* [Data for the task]:
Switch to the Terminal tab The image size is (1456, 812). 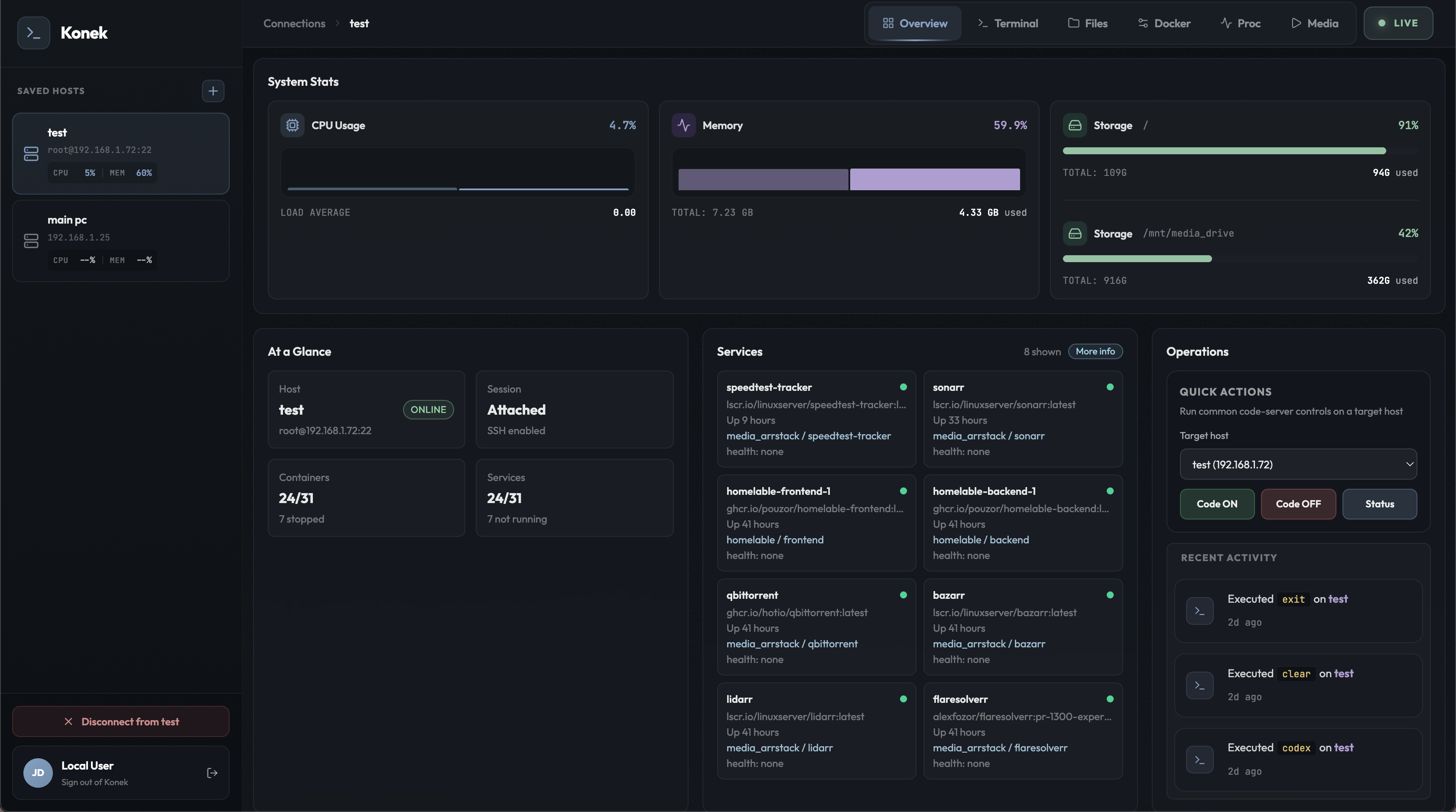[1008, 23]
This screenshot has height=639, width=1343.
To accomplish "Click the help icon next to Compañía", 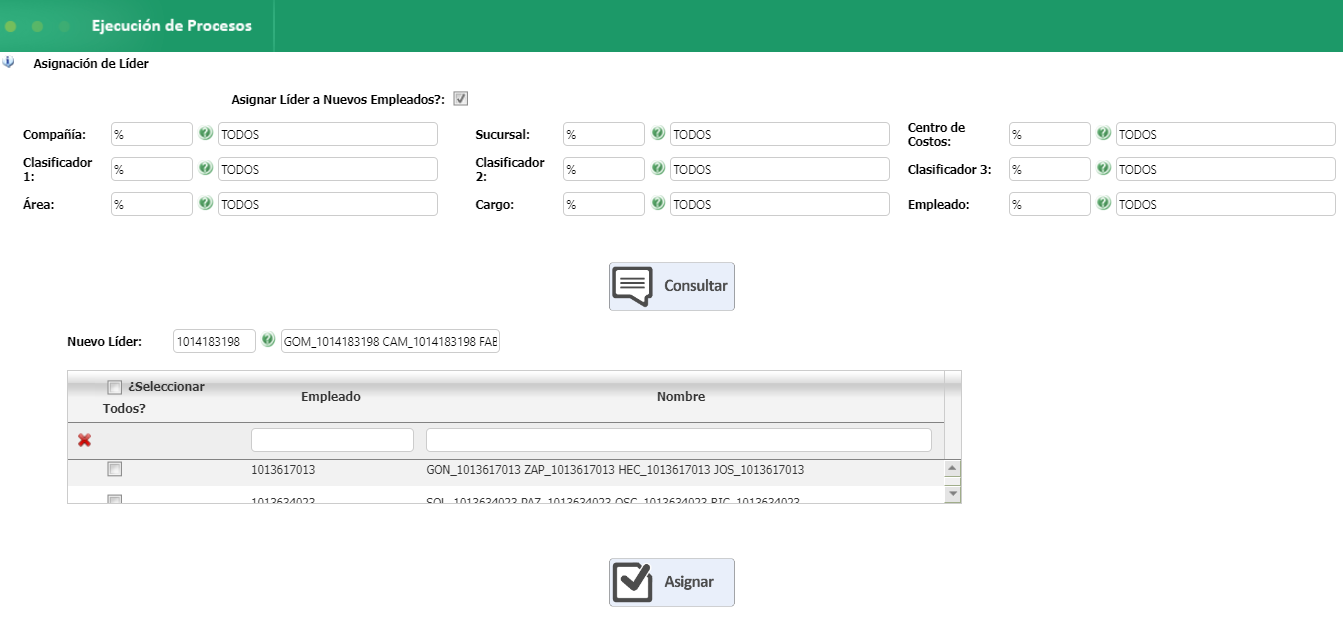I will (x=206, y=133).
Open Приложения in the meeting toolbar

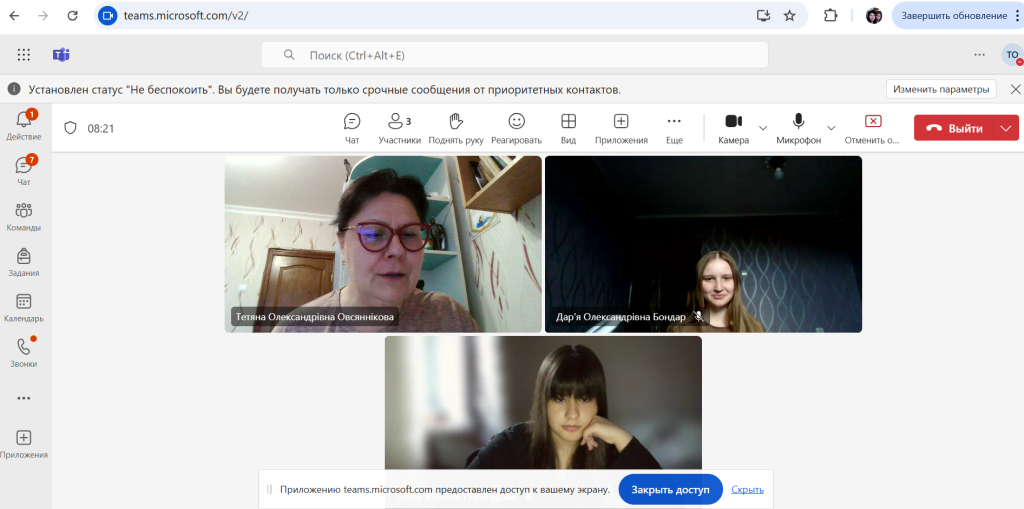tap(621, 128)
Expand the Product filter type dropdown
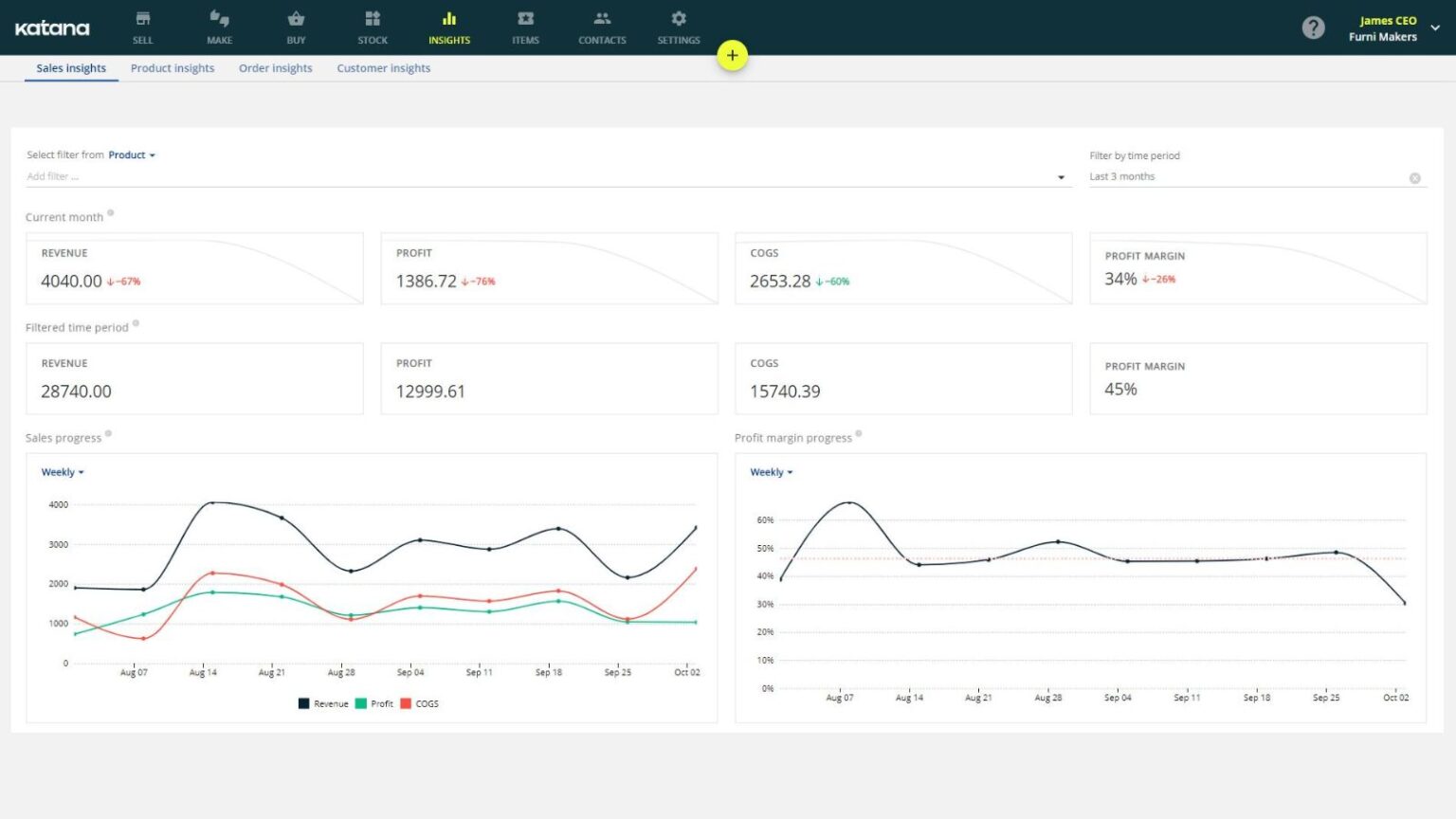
* * *
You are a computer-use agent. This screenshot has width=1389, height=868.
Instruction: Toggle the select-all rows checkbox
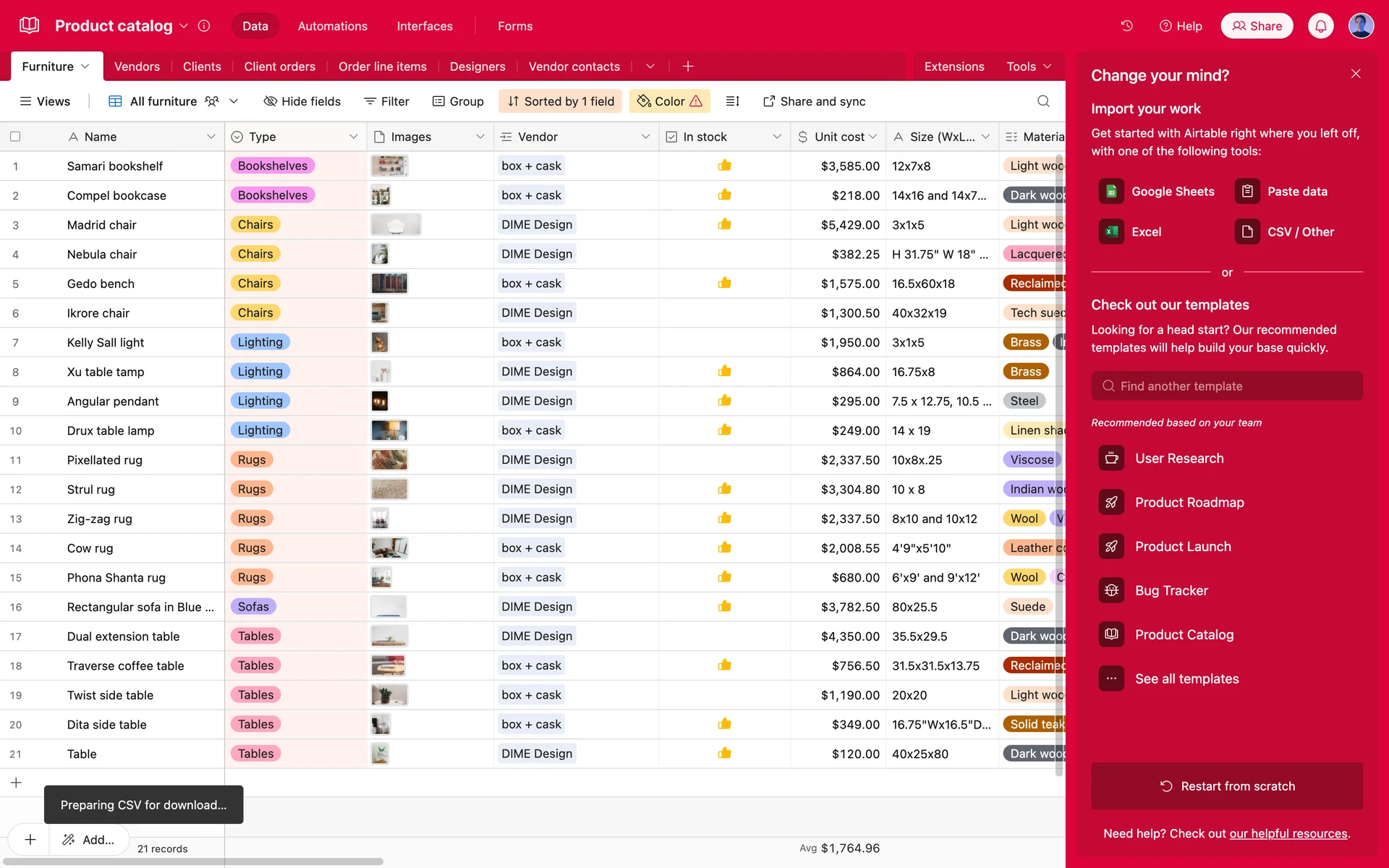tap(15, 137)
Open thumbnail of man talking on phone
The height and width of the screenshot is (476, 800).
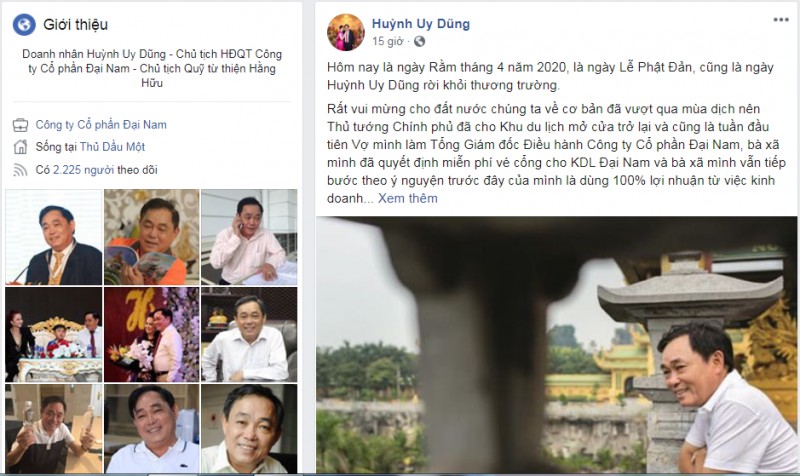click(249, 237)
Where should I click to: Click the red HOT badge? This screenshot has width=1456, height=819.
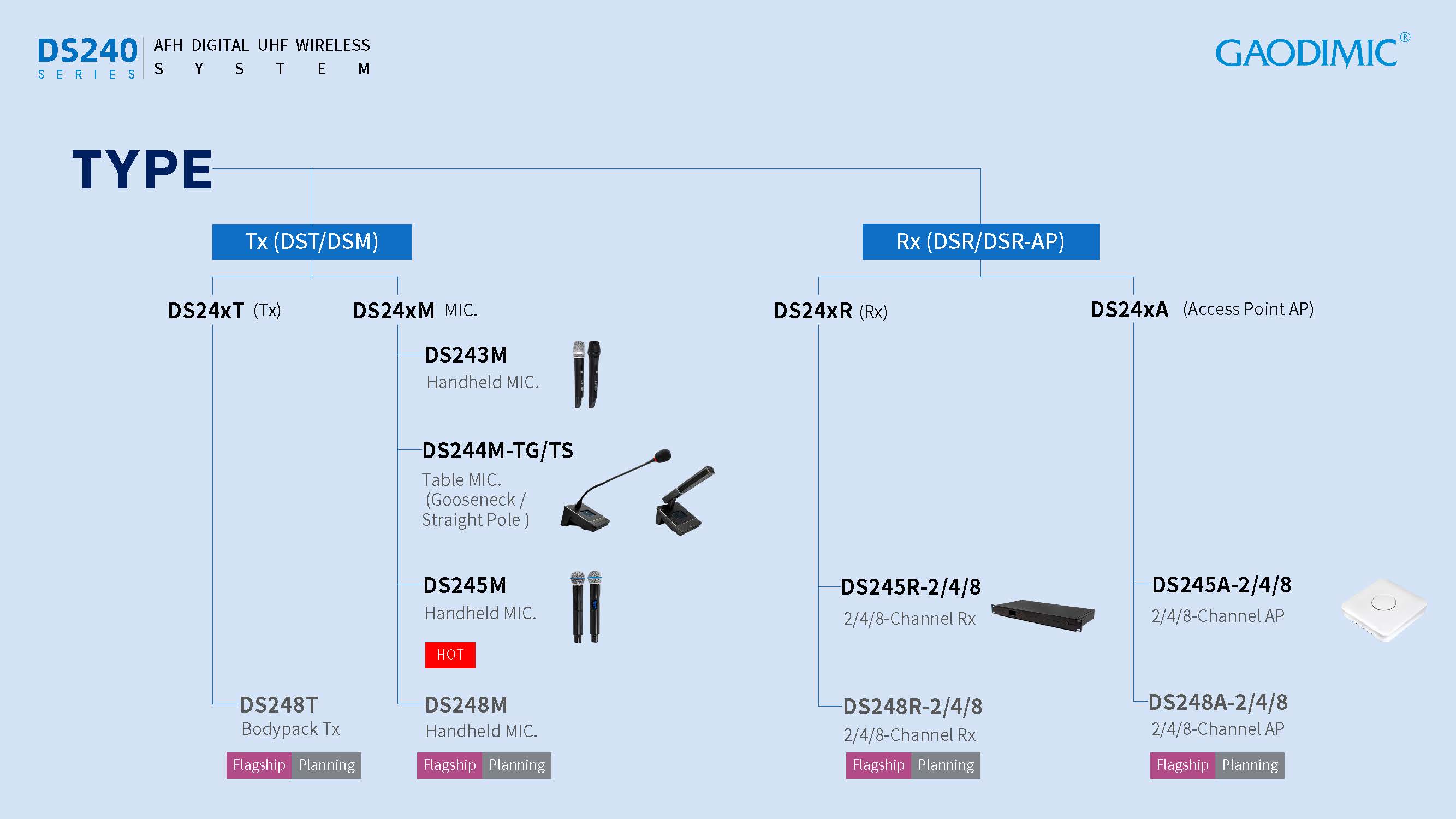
...
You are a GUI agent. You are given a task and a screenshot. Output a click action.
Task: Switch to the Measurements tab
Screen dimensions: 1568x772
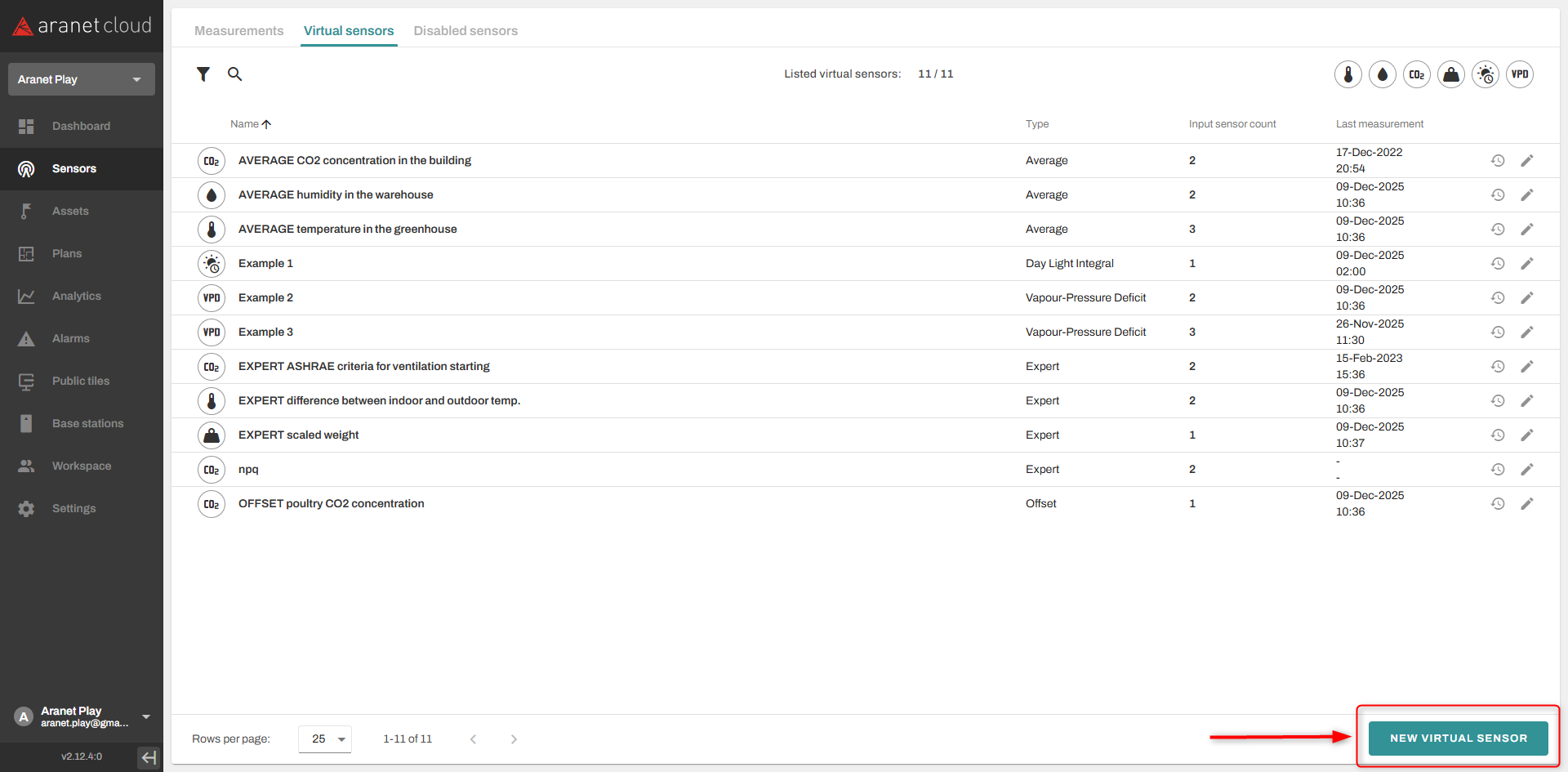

* [Aim of the task]:
How many lines of the data contain the string "height", matched case-sensitively? Reply with the number alone.

* [Complete answer]:
4